* **What you are asked to do**:
Rewrite the lines from the one containing "Click the Graph time = 60 seconds label" through the one containing "point(32,116)", replacing "settings gear" with "settings cog" and leaving everything else unchanged.
--- START OF Excerpted data ---
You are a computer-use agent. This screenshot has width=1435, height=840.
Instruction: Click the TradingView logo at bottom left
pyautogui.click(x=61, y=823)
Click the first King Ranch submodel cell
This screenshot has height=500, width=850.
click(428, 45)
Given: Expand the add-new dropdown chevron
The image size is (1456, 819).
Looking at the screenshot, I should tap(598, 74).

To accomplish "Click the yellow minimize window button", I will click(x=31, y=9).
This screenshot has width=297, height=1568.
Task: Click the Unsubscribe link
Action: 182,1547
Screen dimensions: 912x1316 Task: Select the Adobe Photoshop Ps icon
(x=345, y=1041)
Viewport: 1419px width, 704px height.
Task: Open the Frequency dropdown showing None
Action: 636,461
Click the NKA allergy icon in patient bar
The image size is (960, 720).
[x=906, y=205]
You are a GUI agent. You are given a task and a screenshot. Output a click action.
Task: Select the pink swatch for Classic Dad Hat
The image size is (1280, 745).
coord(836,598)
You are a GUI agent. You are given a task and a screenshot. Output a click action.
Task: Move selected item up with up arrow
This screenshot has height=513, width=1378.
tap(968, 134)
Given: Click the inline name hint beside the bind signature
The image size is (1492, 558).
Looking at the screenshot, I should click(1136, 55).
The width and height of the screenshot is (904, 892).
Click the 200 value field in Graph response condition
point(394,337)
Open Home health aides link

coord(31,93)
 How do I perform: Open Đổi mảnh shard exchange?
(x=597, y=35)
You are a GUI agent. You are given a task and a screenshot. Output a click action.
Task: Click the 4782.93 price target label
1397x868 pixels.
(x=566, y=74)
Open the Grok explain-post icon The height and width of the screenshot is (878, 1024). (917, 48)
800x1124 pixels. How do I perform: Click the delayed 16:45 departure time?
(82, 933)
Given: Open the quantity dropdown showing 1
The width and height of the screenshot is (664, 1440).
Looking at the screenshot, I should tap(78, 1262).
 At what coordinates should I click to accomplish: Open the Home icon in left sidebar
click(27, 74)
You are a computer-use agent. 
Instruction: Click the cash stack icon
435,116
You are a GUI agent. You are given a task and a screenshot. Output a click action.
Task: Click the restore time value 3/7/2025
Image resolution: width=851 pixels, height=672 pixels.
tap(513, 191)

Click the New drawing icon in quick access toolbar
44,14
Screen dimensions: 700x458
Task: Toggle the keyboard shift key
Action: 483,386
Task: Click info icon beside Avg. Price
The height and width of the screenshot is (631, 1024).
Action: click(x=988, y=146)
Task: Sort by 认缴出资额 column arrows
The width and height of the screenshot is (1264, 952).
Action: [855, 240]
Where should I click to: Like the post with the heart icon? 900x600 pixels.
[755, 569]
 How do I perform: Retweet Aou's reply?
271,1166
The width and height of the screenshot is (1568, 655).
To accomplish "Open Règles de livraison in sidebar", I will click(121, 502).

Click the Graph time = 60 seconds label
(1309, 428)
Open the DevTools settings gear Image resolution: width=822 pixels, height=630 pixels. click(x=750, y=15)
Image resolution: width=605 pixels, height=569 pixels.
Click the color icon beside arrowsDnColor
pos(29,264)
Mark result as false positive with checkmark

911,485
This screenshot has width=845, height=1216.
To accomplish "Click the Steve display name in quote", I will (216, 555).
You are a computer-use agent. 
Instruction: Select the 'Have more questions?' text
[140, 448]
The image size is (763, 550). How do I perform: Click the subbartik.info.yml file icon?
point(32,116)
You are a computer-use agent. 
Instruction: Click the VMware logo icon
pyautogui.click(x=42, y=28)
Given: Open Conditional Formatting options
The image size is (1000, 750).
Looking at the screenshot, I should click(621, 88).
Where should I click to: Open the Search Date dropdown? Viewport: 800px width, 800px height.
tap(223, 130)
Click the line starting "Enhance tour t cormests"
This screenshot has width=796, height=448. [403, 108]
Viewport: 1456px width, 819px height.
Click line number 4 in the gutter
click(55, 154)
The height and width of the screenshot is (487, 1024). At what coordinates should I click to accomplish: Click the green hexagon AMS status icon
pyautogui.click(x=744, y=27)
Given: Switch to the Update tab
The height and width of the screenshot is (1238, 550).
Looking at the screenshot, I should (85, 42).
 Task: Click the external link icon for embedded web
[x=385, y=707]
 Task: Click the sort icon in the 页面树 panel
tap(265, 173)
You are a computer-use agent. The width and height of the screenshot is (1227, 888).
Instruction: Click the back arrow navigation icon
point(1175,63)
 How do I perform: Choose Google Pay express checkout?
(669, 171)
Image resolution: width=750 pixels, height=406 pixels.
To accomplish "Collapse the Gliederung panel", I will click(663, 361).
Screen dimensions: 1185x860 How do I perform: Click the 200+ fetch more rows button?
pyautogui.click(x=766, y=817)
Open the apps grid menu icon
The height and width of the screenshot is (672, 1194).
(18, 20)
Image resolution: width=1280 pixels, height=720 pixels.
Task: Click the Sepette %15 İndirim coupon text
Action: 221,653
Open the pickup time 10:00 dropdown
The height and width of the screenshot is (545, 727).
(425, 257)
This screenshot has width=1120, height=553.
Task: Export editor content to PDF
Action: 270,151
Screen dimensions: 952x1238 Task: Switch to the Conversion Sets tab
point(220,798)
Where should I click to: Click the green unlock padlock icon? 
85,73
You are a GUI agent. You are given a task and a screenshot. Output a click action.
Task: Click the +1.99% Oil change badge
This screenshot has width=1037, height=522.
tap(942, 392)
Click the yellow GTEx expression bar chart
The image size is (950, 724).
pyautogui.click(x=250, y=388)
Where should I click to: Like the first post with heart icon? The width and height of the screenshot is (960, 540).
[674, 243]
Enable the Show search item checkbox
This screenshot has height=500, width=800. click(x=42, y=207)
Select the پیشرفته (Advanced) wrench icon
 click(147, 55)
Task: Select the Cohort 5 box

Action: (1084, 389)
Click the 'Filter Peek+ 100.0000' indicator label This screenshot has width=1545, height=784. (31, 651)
--- END OF Excerpted data ---
* **Answer to the task**:
Click the Graph time = 60 seconds label
(1309, 428)
Open the DevTools settings cog Image resolution: width=822 pixels, height=630 pixels. click(x=750, y=15)
Image resolution: width=605 pixels, height=569 pixels.
Click the color icon beside arrowsDnColor
pos(29,264)
Mark result as false positive with checkmark

911,485
This screenshot has width=845, height=1216.
To accomplish "Click the Steve display name in quote", I will (216, 555).
You are a computer-use agent. 
Instruction: Select the 'Have more questions?' text
[140, 448]
The image size is (763, 550). How do I perform: Click the subbartik.info.yml file icon?
point(32,116)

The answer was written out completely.